:: Supplied material ::

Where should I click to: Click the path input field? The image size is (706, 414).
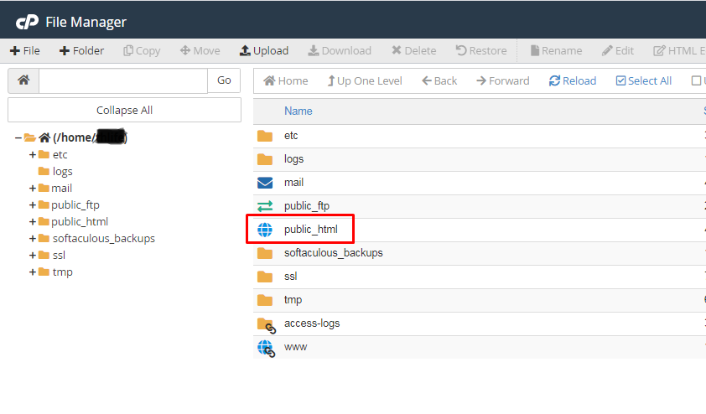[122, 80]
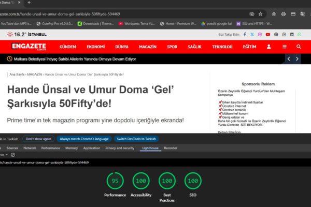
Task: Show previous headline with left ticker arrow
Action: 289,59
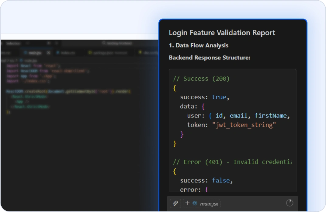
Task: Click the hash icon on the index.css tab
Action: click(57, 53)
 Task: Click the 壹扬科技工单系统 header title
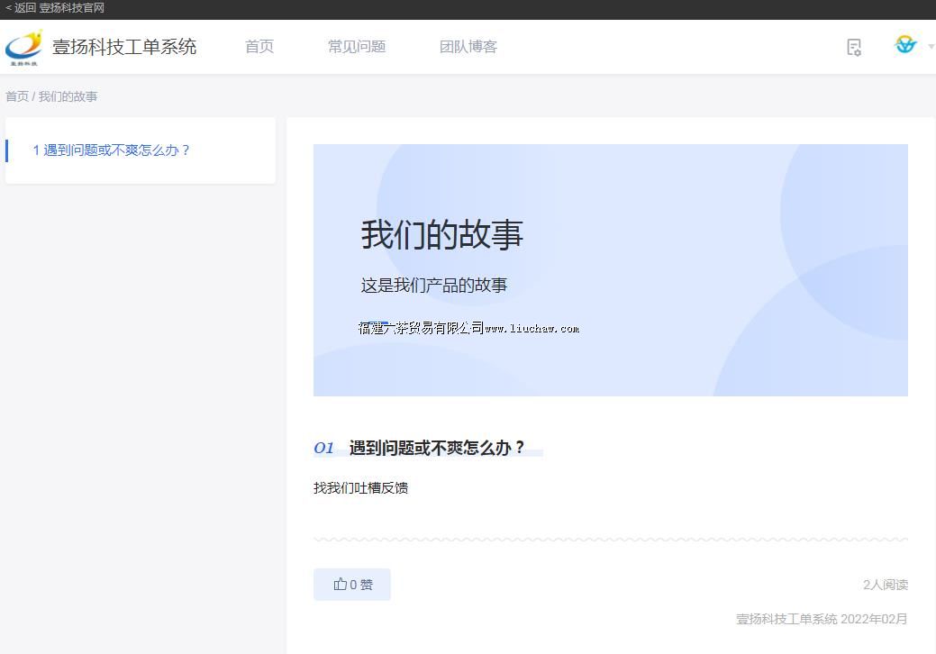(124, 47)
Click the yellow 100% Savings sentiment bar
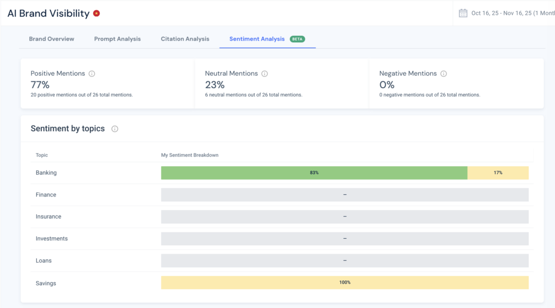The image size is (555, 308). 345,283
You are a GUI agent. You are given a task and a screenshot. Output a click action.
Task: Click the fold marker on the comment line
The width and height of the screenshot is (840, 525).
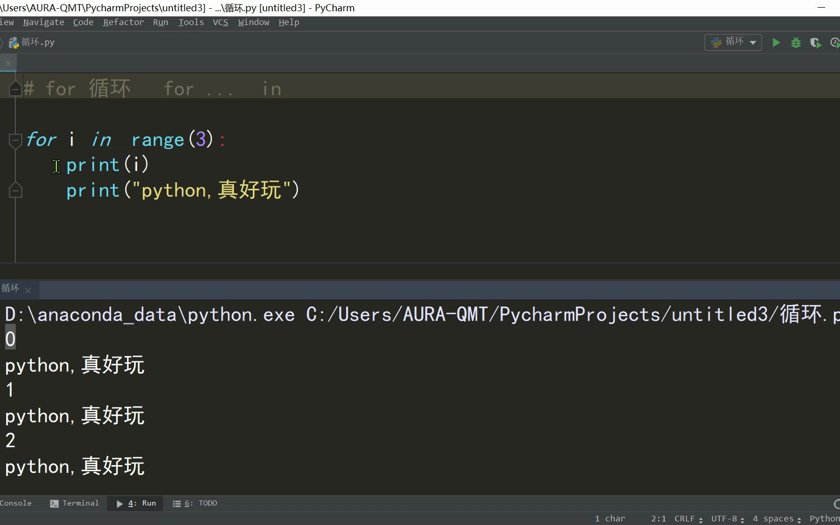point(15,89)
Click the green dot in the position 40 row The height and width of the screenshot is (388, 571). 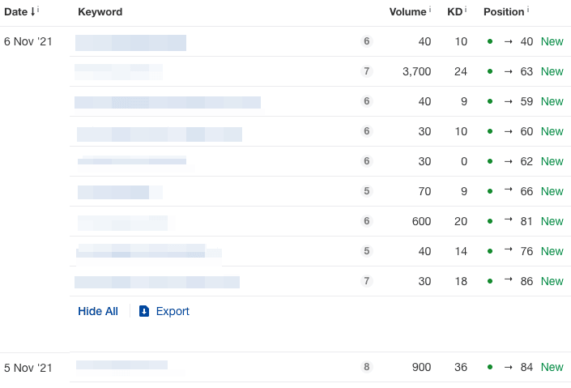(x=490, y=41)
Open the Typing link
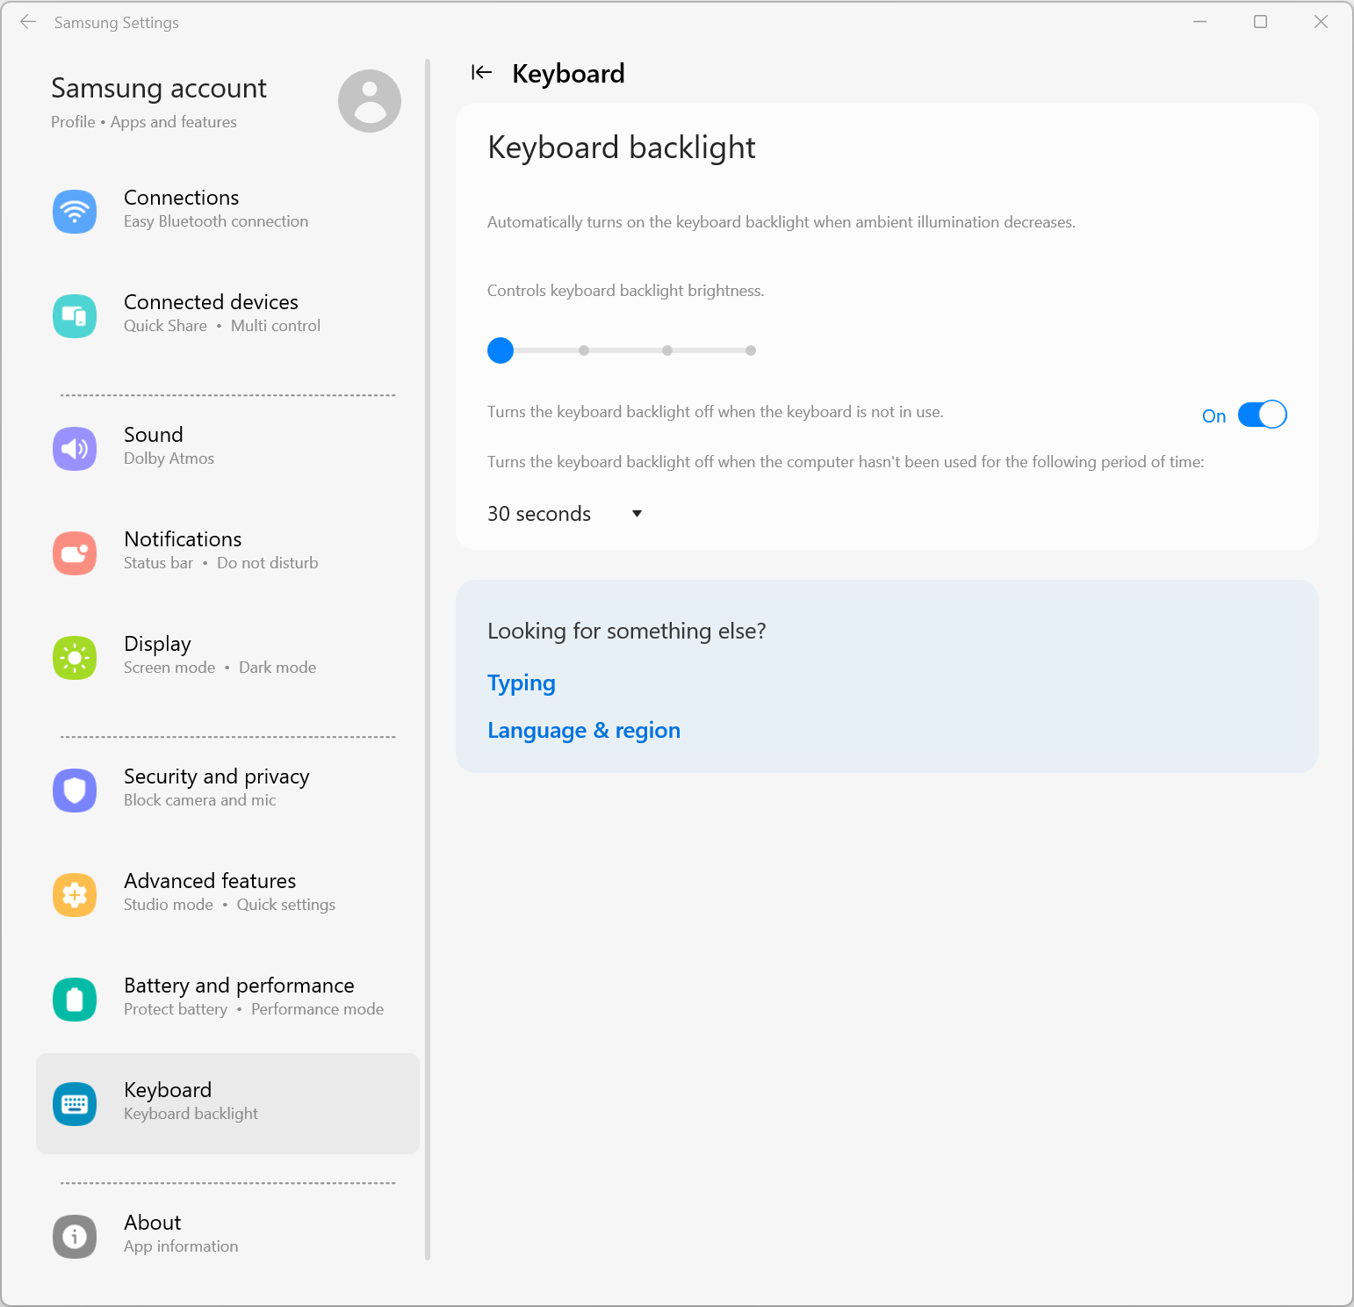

:::

Task goal
The response is to contain exactly the lines from the beginning of the data through the line containing "Task: Click the fold", both ends included, and nothing else; omit the pictures.

Written reply
Where should I click to: Click the path input field? The image size is (706, 414).
[122, 80]
Task: Show previous headline with left ticker arrow
Action: 289,59
Task: Click the hash icon on the index.css tab
Action: click(57, 53)
 Task: Click the 壹扬科技工单系统 header title
(124, 47)
Click the yellow 100% Savings sentiment bar
The image size is (555, 308). 345,283
You are a GUI agent. You are given a task and a screenshot. Output a click action.
Task: Click the fold marker on the comment line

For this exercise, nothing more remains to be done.